Polyphonic Size is Belgian; their first album was produced by Strangler Jean-Jacques Burnel, who also contributed bass and vocals. Unlike Burnel’s other work outside the Stranglers (his first solo LP, production for Japan’s Lizard), this effort has none of his usual aggression. Instead he delicately captures Polyphonic Size’s lovely synthesizer art-pop. Sung primarily in French by a man and a woman backed by simple (not rudimentary — carefully constructed and subtle) electronics, this resembles Orchestral Manoeuvres’ lighter work. Excepting some perky numbers that resemble Japanese synthesists like Plastics, a low-key approach — gentle, almost tender singing and languid tempos — makes Live for Each Moment as relaxing as a hot bath, but without the ennui, thanks to a resolute commitment to pop song structures. A very pretty record.

The Mother’s Little Helper 12-inch singles assemblage has five tracks, including a humorous electronic reinterpretation (not unlike the Flying Lizards) of the Rolling Stones classic after which it is named.

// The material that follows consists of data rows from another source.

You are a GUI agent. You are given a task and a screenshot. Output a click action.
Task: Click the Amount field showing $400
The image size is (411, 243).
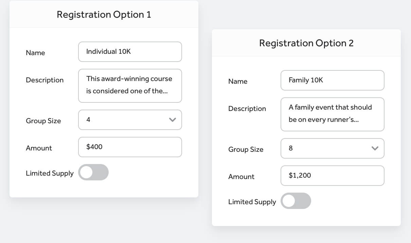click(x=130, y=147)
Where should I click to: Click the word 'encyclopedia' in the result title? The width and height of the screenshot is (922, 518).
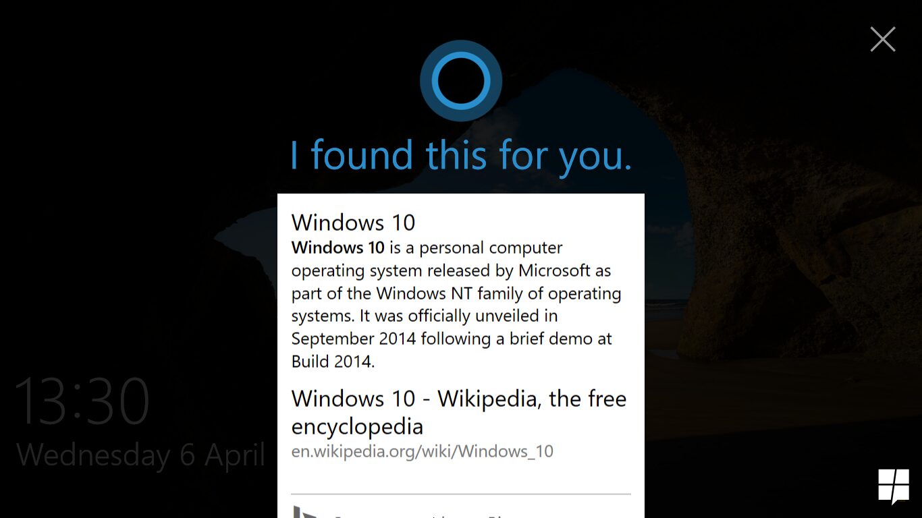(x=357, y=426)
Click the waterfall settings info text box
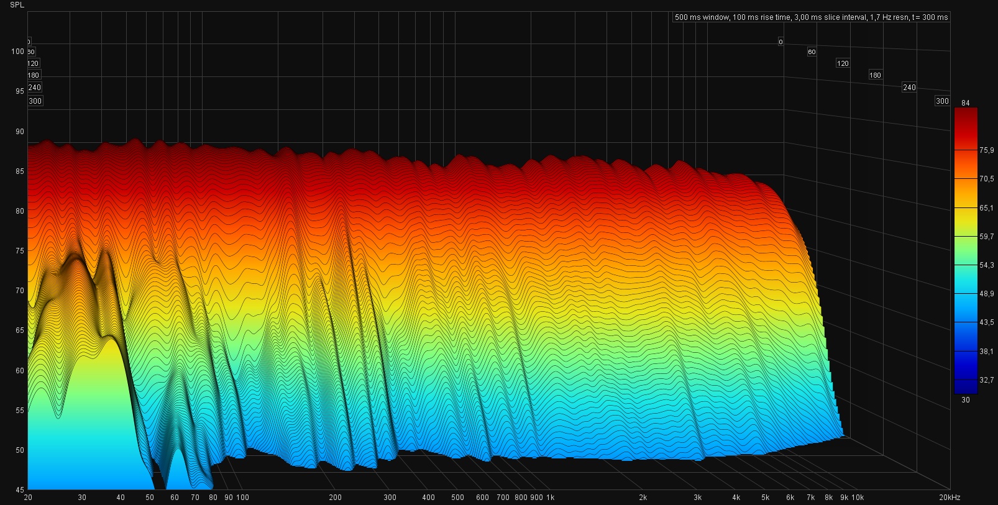The image size is (998, 505). pyautogui.click(x=811, y=17)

A new four-piece lineup, working with producer Nigel Gray (Police, Siouxsie and the Banshees) on Walking Everywhere and The Overnight Day, has kept Polyphonic Size moving into mild, commercialized pop fare — a less quirky Plastic Bertrand or perhaps a Flemish answer to Nena. The wispy male and female vocals (in French and lightly accented English) and the understated music keep the records unfailingly pleasant, but a shade too skimpy on character to make Polyphonic Size a bigger international commercial property.